Russian Primary Chronicle


The Russians historically recognised the Roman Emperor on the Bosporus as the shield of Orthodoxy and ruler of the sole Christian empire. In the light of this, its emperors were – at the very least – expected to approve candidates for the Metropolitanate. Successful nominees then underwent consecration (presided over by the patriarch) in Constantinople. Indeed, so deep were the ties that the Byzantines appear to have monopolised the post until the end of the thirteenth century.

Signs of trouble erupted in the fourteenth century when the Byzantine metropolitan moved his seat from a devastated Kiev to the Volga-Oka region in which Moscow emerged as the chief principality. By 1354, the two northern powers of Lithuania and Moscow had demanded native appointments and the Patriarch Philotheus conceded, though only after voicing deep concerns to Grand Prince Ivan II:


“This is very unusual and not fully without danger to the Church: we have agreed to it only because of the the trustworthy testimony concerning [the candidate]… but henceforth we will not allow, nor consent at any future time to another Russian becoming hierarch there.”[2]


And this was very much the case 1390-1448.[3] For the last seven of those years, however, confusion rather than enmity was directed towards Byzantium. In 1436, Isidore – former hegumenos of Constantinople’s Demetrios Monastery – was consecrated as Metropolitan of all Rus. In 1442, he announced the Union of Florence in Moscow and found himself deposed by a synod as an apostate for his troubles.

The members of the synod who deposed Isidore knew well the canonical prescription for apostasy. Yet they ordered him to be imprisoned – and even then only for seven months – before probably conniving in the Prince’s plan to let him escape.[4] And the first attempt at correspondence (in the end unsent) was a letter from Vasilii to the Patriarch Metrophanes, its contents were:


  • Humble: addressing the patriarch as the “Spiritual Ruler of Orthodoxy” and himself as the “Son of your Holiness”

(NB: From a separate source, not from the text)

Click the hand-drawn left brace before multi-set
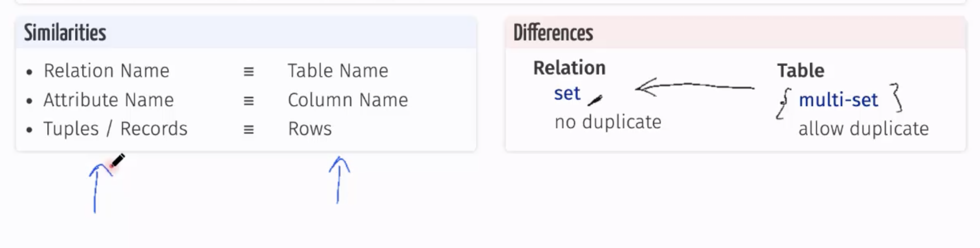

  • Opposed to Isidore: on a personal level rather than an institutional or geopolitcal one

  • Resolute in its insistence on defending Orthodoxy

  • Insistent in its refusal to insinuate that Constantinople had deviated from Orthodoxy

  • Polite in its request to elect a new metropolitan and perform the consecration in Moscow. Part of the justification for this contained specious reasoning, claiming that Tatars had closed all the routes to and from Byzantium.

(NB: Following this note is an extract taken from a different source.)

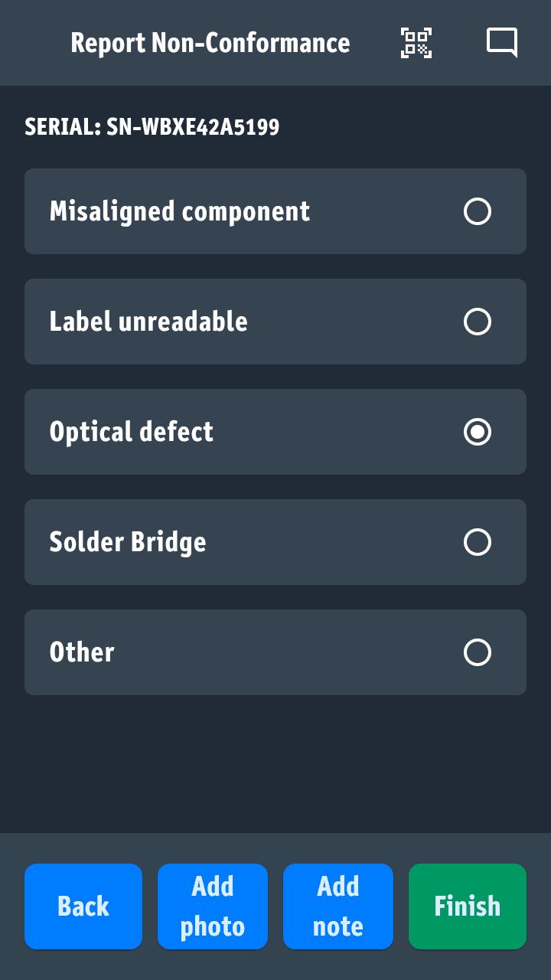Open the QR code scanner in the header

(416, 43)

What changed this dynamic was not quixotic apparitions of autocephaly but rather a giant civil war in which the metropolitanate became a pawn to reward potential supporters. To briefly summarise this conflict, Vasilii II was captured in battle with Ulug Mohammad at the Battle of Suzdal (1445) and ransomed. The sum requested was large enough, however, for an opponent named Dmitrii Shemyaka, Prince of Galich, to turn the people against Vasilii – suggesting he cared more for his own welfare than that of the Russian state.

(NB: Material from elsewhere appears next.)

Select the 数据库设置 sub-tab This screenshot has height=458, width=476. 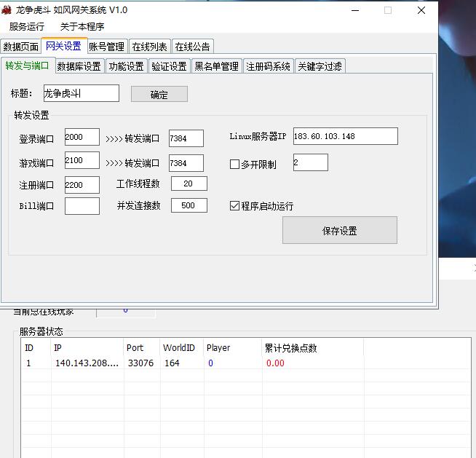(x=79, y=66)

In the chaos, however, the grand prince’s sons escaped and so Shemyaka promised a bishop named Iona that if he managed to return them to Moscow then they’d be released with their blind(ed) father on to a provincial estate and, more importantly, he’d be appointed Metropolitan of Kiev and all Rus. However, when the bishop fulfilled his part Shemyaka threw the children in prison too, forcing the newly minted Metropolitan to confront the ruler. An incident in which the clergy fortunately came down on his side.


Yet when Vasilii was finally released the tables quickly turned. His supporters rallied and chased Shemyaka from the Kremlin. By late 1447, order had been restored with Ivan III’s appointment as Grand Prince, Vasilii’s adoption of the title of “Sovereign” and a flurry of letters sent to the rulers of Rus requesting they accept Iona’s appointment as Metropolitan. Finally, enough positive replies were garnered to justify the unprecedented consecration of Iona in Moscow, December, 1448.

This action, however, did not imply a rejection of Byzantine ecclesiastical overlordship. No official communications announced the decision to Constantinople. If anything, the whole debacle felt like a slight embarrassment to be explained rather than another stomp on the triumphant march to an autocephalous Church. A letter Vasilii II wrote to Constantine XI makes this much clear:


“For many years after the Council of Florence, we looked and yearned but we did not receive. Not as a result of our laziness or negligence but because of our misfortune; as a result of our sins, since we heard that the Church was in dispute in your realm [and in ours the Tartar incursions were followed by internecine warfare]… And for all these sins we ourselves were without a great pastor, a metropolitan… In consequence, … many evils occurred and out of that great necessity, we have implored God… trusted in the divine and holy apostolic laws… because of necessity… commanded the bishops to elevate a metropolitan.”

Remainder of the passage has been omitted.